PROVIDED INFORMATION:
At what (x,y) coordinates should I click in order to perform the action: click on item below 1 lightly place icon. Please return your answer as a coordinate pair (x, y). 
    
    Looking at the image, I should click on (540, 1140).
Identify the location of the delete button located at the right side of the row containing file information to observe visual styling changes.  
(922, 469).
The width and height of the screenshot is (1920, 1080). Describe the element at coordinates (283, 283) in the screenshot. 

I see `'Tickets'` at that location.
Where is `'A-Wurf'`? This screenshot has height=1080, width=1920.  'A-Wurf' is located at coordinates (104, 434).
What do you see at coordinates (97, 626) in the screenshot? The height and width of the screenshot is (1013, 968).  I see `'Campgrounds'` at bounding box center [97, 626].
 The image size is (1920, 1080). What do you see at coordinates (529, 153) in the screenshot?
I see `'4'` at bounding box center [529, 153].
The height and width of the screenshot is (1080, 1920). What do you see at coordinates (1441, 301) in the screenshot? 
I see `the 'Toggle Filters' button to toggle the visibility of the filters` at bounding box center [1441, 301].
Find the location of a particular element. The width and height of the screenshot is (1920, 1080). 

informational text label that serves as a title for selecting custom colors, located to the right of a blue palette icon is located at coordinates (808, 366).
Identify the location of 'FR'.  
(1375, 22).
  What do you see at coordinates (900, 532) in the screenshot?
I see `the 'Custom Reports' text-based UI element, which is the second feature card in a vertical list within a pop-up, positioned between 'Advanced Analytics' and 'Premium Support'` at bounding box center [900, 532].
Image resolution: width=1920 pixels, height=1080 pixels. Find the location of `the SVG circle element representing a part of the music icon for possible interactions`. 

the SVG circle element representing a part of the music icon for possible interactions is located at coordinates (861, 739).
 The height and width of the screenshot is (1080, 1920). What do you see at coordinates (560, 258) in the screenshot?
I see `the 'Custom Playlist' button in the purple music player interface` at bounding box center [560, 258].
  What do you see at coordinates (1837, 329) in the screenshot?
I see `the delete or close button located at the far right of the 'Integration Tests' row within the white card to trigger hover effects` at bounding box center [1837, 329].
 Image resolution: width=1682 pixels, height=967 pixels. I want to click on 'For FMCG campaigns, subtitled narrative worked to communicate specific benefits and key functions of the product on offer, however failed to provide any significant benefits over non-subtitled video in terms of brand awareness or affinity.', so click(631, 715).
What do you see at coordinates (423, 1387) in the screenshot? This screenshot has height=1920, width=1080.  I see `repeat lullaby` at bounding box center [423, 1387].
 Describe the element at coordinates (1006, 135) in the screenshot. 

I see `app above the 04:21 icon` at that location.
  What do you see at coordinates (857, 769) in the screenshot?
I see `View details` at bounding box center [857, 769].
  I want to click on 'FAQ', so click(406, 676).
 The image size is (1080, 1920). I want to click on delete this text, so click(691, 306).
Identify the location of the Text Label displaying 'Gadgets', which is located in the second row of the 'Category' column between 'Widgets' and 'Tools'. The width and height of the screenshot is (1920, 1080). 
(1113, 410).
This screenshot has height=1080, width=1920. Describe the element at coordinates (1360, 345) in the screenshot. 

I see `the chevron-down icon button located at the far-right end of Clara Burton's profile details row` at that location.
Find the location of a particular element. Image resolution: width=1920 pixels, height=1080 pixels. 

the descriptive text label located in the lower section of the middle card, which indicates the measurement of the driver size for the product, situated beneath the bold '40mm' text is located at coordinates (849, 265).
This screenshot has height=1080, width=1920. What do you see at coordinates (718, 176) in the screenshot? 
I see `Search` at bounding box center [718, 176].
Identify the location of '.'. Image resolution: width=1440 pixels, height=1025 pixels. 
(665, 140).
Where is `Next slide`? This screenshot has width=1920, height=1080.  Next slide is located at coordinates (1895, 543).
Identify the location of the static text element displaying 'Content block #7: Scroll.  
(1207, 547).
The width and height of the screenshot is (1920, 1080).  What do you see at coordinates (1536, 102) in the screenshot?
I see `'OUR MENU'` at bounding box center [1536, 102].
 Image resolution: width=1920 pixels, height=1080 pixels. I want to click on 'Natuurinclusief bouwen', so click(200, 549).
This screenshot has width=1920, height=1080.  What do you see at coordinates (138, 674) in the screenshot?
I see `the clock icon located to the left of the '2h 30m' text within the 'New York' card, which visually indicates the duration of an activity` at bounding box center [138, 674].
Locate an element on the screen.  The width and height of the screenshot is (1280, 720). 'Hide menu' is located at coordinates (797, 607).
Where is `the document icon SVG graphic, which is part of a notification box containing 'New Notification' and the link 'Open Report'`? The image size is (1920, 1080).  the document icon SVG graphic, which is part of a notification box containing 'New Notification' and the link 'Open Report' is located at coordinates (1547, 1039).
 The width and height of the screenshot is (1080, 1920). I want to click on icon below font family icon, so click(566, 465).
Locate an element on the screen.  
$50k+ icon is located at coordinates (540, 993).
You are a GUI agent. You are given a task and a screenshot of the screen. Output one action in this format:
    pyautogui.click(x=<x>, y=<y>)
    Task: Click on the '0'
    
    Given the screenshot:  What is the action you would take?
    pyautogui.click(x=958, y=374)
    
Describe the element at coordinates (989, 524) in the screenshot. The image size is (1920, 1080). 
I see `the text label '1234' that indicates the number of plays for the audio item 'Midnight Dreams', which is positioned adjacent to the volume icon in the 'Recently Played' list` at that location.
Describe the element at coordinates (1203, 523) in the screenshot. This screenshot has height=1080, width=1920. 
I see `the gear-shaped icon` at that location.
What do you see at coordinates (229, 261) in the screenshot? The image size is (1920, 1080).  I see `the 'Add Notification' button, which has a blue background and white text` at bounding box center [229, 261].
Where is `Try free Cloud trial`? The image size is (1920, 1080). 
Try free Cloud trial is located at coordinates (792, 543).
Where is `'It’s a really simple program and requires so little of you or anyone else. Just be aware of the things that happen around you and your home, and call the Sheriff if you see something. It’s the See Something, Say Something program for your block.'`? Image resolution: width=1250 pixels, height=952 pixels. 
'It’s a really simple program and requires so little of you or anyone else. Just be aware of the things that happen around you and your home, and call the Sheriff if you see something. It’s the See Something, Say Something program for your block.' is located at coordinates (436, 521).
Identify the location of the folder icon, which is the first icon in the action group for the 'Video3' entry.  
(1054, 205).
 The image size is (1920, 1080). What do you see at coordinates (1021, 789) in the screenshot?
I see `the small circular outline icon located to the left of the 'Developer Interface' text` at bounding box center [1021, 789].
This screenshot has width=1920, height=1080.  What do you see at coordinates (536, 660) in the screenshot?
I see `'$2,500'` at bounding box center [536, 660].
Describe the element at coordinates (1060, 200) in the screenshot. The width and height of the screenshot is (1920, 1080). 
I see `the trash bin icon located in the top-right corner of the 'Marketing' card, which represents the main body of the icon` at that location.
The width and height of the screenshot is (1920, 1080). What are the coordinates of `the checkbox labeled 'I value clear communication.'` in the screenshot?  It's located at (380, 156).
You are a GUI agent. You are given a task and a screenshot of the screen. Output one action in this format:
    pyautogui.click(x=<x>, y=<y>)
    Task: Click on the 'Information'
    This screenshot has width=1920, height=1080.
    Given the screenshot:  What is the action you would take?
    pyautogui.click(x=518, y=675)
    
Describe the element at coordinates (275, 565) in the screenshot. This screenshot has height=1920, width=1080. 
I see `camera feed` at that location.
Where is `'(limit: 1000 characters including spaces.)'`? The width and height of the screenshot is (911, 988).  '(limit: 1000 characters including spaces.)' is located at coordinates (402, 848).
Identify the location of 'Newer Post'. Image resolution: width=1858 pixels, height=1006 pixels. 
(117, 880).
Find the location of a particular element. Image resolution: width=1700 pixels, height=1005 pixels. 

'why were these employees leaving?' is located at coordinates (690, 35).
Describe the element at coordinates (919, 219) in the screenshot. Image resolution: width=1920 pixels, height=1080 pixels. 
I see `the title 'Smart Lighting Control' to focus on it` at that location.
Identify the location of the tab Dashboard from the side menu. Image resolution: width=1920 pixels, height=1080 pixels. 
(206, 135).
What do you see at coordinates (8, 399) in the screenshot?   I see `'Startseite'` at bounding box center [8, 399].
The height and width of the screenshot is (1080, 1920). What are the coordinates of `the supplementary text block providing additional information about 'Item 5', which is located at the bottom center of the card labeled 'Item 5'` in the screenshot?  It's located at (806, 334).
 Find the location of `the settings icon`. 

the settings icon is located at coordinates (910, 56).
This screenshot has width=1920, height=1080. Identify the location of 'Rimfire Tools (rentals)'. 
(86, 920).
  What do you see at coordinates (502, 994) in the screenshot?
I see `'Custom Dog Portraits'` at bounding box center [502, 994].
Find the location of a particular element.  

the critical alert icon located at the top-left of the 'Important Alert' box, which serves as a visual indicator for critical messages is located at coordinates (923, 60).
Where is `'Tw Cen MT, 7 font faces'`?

DIRECTION: Put the lines of the entries above, from the line containing "What do you see at coordinates (229, 261)" through the line containing "The width and height of the screenshot is (1920, 1080). What", inclusive, into a JSON list of strings, one string per line, skipping any blank lines.

EXERCISE RESULT:
[
  "What do you see at coordinates (229, 261) in the screenshot? The image size is (1920, 1080).  I see `the 'Add Notification' button, which has a blue background and white text` at bounding box center [229, 261].",
  "Where is `Try free Cloud trial`? The image size is (1920, 1080). ",
  "Try free Cloud trial is located at coordinates (792, 543).",
  "Where is `'It’s a really simple program and requires so little of you or anyone else. Just be aware of the things that happen around you and your home, and call the Sheriff if you see something. It’s the See Something, Say Something program for your block.'`? Image resolution: width=1250 pixels, height=952 pixels. ",
  "'It’s a really simple program and requires so little of you or anyone else. Just be aware of the things that happen around you and your home, and call the Sheriff if you see something. It’s the See Something, Say Something program for your block.' is located at coordinates (436, 521).",
  "Identify the location of the folder icon, which is the first icon in the action group for the 'Video3' entry.  ",
  "(1054, 205).",
  " The image size is (1920, 1080). What do you see at coordinates (1021, 789) in the screenshot?",
  "I see `the small circular outline icon located to the left of the 'Developer Interface' text` at bounding box center [1021, 789].",
  "This screenshot has width=1920, height=1080.  What do you see at coordinates (536, 660) in the screenshot?",
  "I see `'$2,500'` at bounding box center [536, 660].",
  "Describe the element at coordinates (1060, 200) in the screenshot. The width and height of the screenshot is (1920, 1080). ",
  "I see `the trash bin icon located in the top-right corner of the 'Marketing' card, which represents the main body of the icon` at that location.",
  "The width and height of the screenshot is (1920, 1080). What are the coordinates of `the checkbox labeled 'I value clear communication.'` in the screenshot?  It's located at (380, 156)."
]